Key Takeaways for Investors

  • Hedging extended through 2026 with meaningful floors (~$3.50), providing downside protection and improving cash flow visibility; ~50% hedged in Q4’24 and ~1/3 in 2025–2026 .
  • Western Haynesville is emerging as a multi-decade growth asset: strong IPs (35–38 MMcf/d), improving drill times (to 54 days), and majority HBP acreage support capital-efficient scaling when prices improve .
  • Cost performance is a differentiator: production costs fell to $0.76/Mcfe and hedged operating margins held at 68% despite weak prices, underpinning resilience vs peers .

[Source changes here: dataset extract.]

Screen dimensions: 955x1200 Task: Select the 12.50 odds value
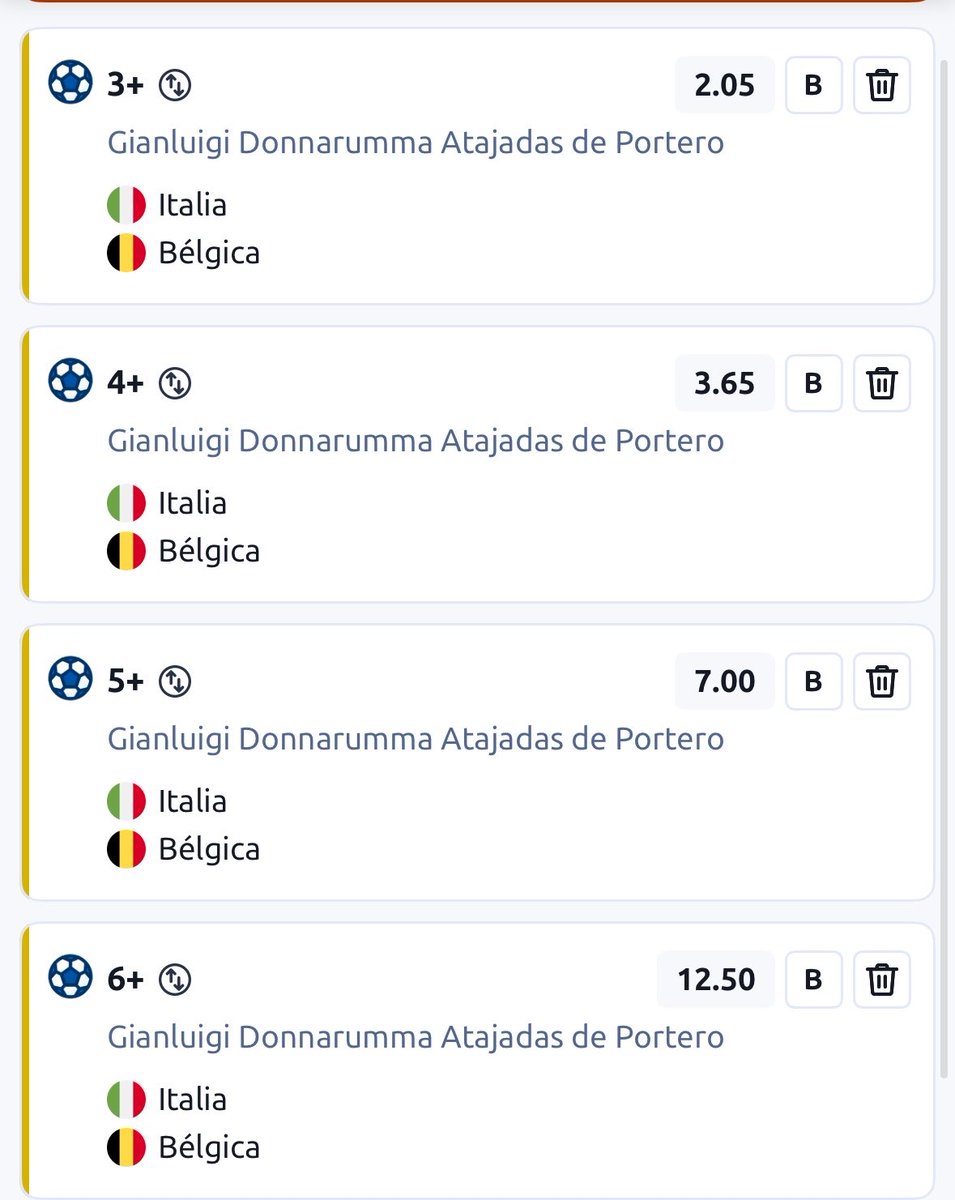click(x=716, y=979)
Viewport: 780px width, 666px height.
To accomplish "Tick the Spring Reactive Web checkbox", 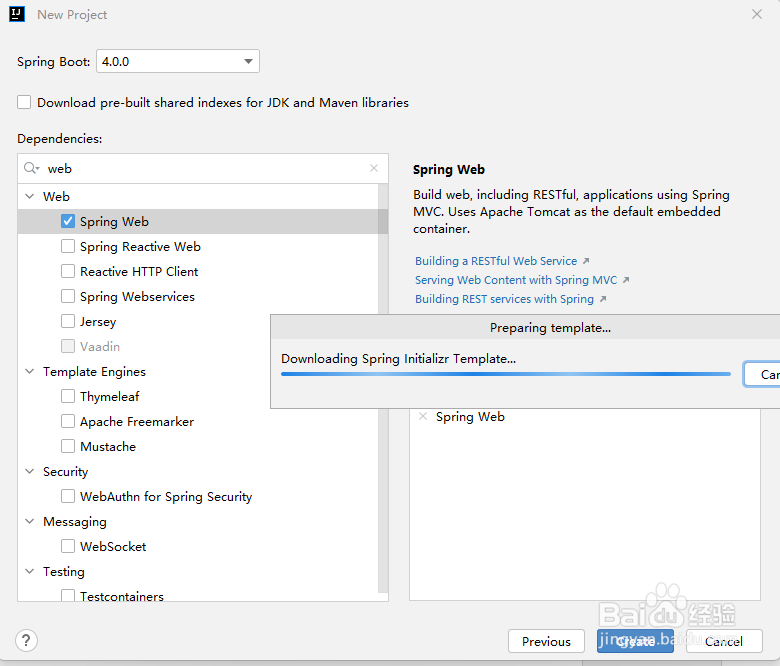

  • Liquidity actions de-risk the balance sheet: $100.5M equity, $400M notes, and $2.0B borrowing base reaffirmation result in ~$1.3B pro forma liquidity, enabling flexible activity management through a weak gas tape .
  • Near term, expect disciplined rig/frac cadence and timing of turn-in-lines to manage realizations; medium term, LNG corridor demand and potential data center offtake could accelerate value recognition .
  • Watch for Q2 execution vs guidance (D&C $200–$250M) and FY lease acquisition spend ($70–$80M) updating footprint while preserving cash generation .
  • Gas services margin dipped negative in Q1; monitor midstream JV funding cadence and margin trends as Western Haynesville volumes ramp .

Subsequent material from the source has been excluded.